The real problem is the me attitude. I am certain that american coaches deal with this. but in america, we also know to ride a hot hand. We know that if someone is hot and we take a shot and miss, it could get you yanked. I am in the process of teaching that now. It isnt that only one person wins. The whole team wins. So if one guy gets 47 pts and the offense is working properly, then there is a chance that someone has 23 assists. There were 23 good screens set for the one player. But when players have a me first attitude, they only see when the crowd is clapping for them and not the team.

So back to the kid. He is in a tough situation because, well, its not much unlike inner city black kids living with just one parent. quite similar actually. But as the youngest, he is attention starved and it makes for an unruly kid at times. He can be a happy and jovial as the next kid one day and barely say a word the next. He believes the weight of the world is on his shoulders, and i can identify with it. He is teaching me. There are times i get so mad at him i cant see straight, and times when i cant help but laugh. But i need to teach him life lessons; lessons that i learned.

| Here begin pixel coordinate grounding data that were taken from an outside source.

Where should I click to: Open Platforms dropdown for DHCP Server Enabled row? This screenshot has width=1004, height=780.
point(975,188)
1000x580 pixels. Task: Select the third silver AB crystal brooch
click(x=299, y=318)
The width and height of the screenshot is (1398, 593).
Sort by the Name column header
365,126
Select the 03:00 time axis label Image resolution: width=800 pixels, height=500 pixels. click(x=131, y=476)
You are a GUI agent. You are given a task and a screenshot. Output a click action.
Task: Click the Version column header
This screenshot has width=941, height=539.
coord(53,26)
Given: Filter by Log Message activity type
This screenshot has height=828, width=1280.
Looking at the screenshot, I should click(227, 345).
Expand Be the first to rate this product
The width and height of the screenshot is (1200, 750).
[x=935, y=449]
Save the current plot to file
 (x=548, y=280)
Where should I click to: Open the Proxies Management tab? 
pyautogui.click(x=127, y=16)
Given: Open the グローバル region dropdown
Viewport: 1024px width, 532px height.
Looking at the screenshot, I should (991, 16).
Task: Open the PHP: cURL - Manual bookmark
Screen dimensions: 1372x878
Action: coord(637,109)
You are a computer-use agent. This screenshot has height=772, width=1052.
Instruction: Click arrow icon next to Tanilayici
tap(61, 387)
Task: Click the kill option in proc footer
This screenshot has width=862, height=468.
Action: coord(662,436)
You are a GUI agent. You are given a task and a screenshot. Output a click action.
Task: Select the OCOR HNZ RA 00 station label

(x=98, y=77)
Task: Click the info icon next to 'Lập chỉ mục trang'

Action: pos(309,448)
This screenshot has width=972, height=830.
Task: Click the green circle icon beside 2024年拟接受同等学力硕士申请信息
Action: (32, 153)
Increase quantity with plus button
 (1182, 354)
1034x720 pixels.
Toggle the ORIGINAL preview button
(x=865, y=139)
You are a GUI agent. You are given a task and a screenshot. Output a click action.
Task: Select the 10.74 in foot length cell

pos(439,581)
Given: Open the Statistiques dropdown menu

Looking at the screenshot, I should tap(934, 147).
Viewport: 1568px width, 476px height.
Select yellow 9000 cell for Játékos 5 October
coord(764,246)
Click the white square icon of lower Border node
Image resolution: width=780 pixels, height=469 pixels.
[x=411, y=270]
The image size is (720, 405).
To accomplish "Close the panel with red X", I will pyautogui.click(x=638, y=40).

That you are your own P.R. agent. That you dont have to be best friends with people to work together. That we should always remain open minded. That we should be modest at times. And most importantly, we must put our best foot forward when we are engaged in an endeavor.

I am not afraid to bench any player on the team for not doing what i say. And i feel secure enough in my position to not suffer any serious flack for it. But in order to reach our goal this year, we need everyone to get on the same page.

I need to make sure that happens in the next two weeks.

And i love doing it with all of my heart.